明治10年(1877年)2月 神奈川県横浜 ダスティ商会 伊達正
利左衛門殿はいよいよ、己の力では起き上がれぬほど衰弱が著しいらしい。今一度、利左衛門殿を見舞わねばなるまい。だが、手紙には今後の三井を案じ、後を託した益田孝殿に会って欲しい旨が記されていた。ところが当の益田殿は現在、上海に赴いており会う機会を逸している時に彼が訪ねてきた。三菱を率いる、岩崎弥太郎殿だ。
「いやー、久方ぶりですな。暫くアメリカでのご滞在と伺っていましたが如何でしたか」
この人は本当に唐突に現れる。こちらの返事も待たずに、己の伝えたい事を続けてきた。
「いよいよ最後の大物が動き出すらしいですぞ、維新の立役者・西郷隆盛が」
廃刀令以来、燻っていた感情が西郷という贄を得て最後の局面へと向かって動き出そうとしている。
「ほう、政府筋からの情報ですか?だとしたら信憑性は高いと思われますが」
「ええ、政府高官よりも一層現場に近い、現地の官僚からの情報なので間違いないでしょう」
となると、何故ここに岩崎殿がいるのかが不思議に思われた。海運の三菱がこの機を逃すはずは無い。

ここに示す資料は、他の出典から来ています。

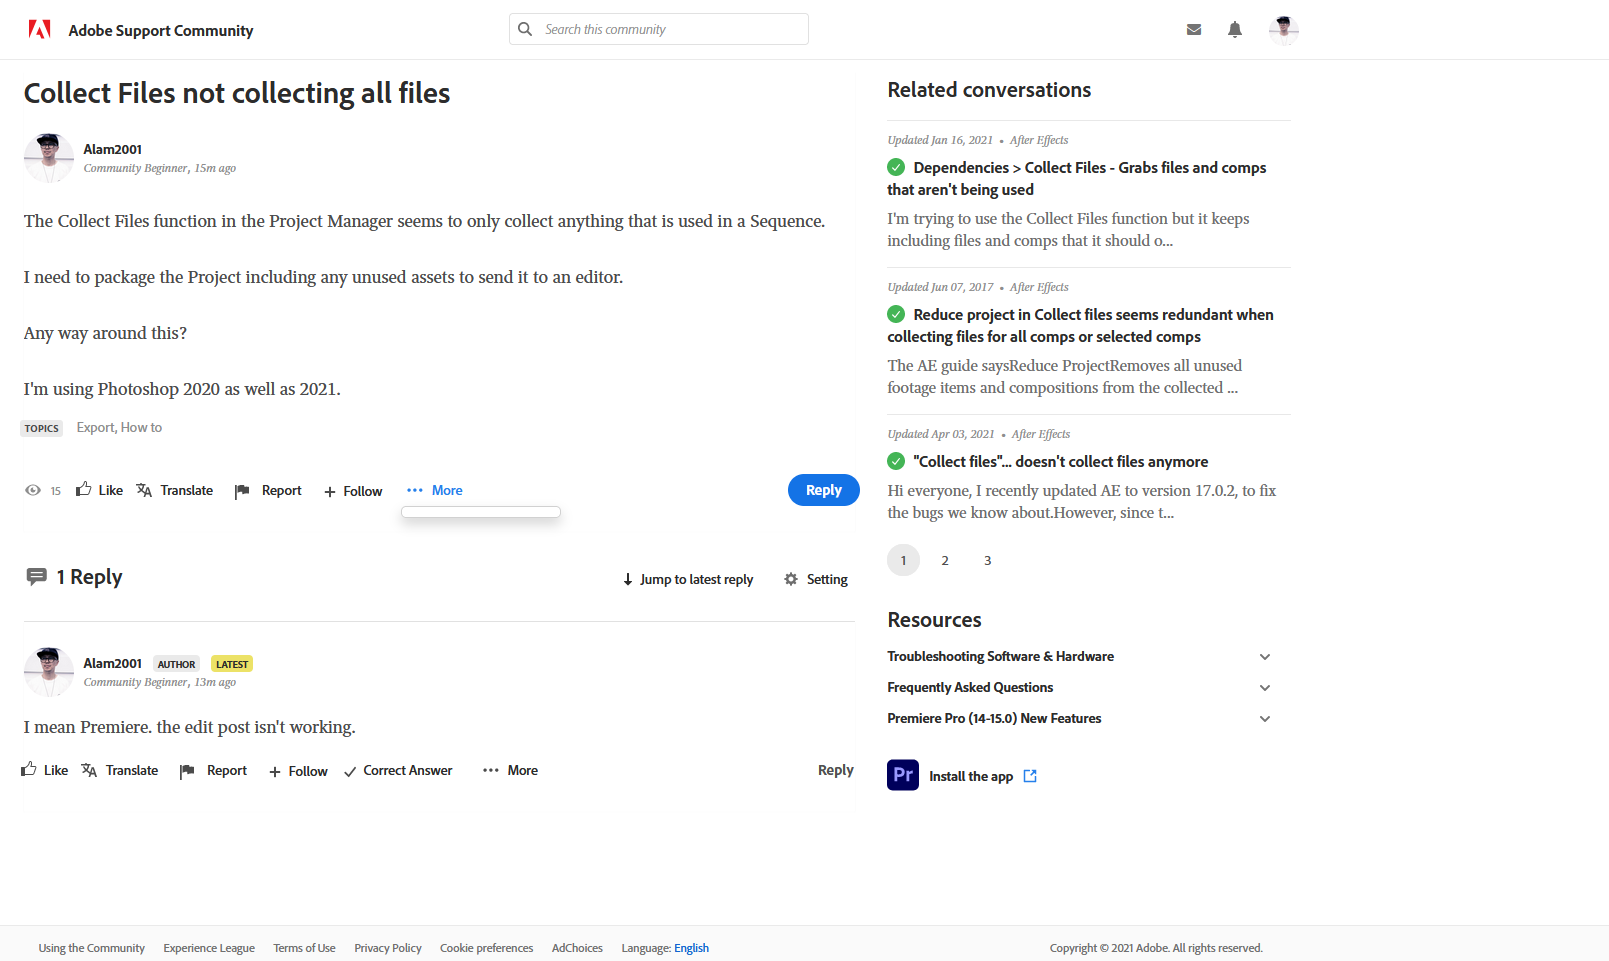
Task: Click the search magnifier icon
Action: pos(526,29)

「我ら郵便汽船三菱は、この機を捉えて全てを賭して政府に協力して行くことに決しました。この賭けに勝てれば、永らく滞っていた貴殿への配当もお支払い出来ましょう」
「今日お伺いしたのは、三井の今後を託された益田孝とは如何なる人物なのかうかがいに参りました」
それでか、利左衛門殿と気心の知れた自分を通して商売敵の益田殿を知りたいと。自分はアメリカ仕込みの掌を上に向け、額辺りの高さに持ってきて首を横に振る動作で答えた。
「残念ながら、まだ会えていません。利左衛門殿には彼が帰国した折には、是非とも会って欲しい旨の手紙は受け取りましたが…」
と言ったところで気づいた、岩崎殿は益田殿が上海に赴いていることを知らないのではと。その自分の言葉尻を捉えて、岩崎殿が詰め寄る。
「益田孝は今、日本にいないのですな。なんという好機、今日明日にでも開戦の報が届けば、三井を出し抜けますぞ!」
興奮する岩崎殿を後押しするように、東京の大洲商会で政府担当の情報収集をしている若手社員が、息を切らして駆け込んで来た。
「急報です。鹿児島の私学校生徒が挙兵、西郷隆盛もこれに加わり北上を開始したとのことです!」
「そうか、とうとうやったか。政府が兵士を運ぶには船がいる、三菱の本領発揮じゃ」
「こうしてはおれん、三菱の全ての船を搔き集め兵士・物資の輸送を一手に引き受けねば」
そう言うと、岩崎殿は退去の挨拶もそこそこに横浜に碇泊中の上海行汽船を止めに駆け出して行った。
「これはまた、岩崎殿に華を持たせてしまったか」
「…」
自分の呟きに、報告を持ってきた若手社員が何の事か分からずきょとんとしている。これが三菱の社運を導く、試金石となることは明らかだった。三菱が大きくなればなるほど、又四郎は自分の手を離れてゆく。そのことだけが、胸に小さく引っ掛かった。